» **Short task**: Give the rows below as a JSON list of strings, one string per line, with blank lines omitted and the pictures left out.

» **Material shown**:
* begin *

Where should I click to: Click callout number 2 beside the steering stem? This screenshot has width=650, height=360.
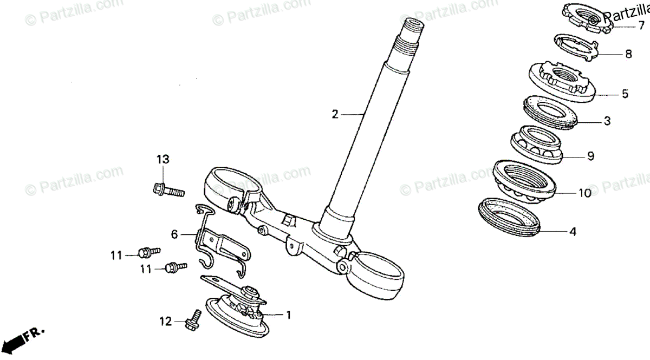coord(335,114)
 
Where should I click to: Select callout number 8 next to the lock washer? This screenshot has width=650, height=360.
coord(628,54)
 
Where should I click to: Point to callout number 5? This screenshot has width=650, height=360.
coord(625,94)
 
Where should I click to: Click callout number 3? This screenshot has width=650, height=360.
coord(607,121)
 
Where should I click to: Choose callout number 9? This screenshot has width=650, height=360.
coord(590,156)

* end *

» **Solution for this exercise**:
[
  "Where should I click to: Click callout number 2 beside the steering stem? This screenshot has width=650, height=360.",
  "coord(335,114)",
  "Where should I click to: Select callout number 8 next to the lock washer? This screenshot has width=650, height=360.",
  "coord(628,54)",
  "Where should I click to: Point to callout number 5? This screenshot has width=650, height=360.",
  "coord(625,94)",
  "Where should I click to: Click callout number 3? This screenshot has width=650, height=360.",
  "coord(607,121)",
  "Where should I click to: Choose callout number 9? This screenshot has width=650, height=360.",
  "coord(590,156)"
]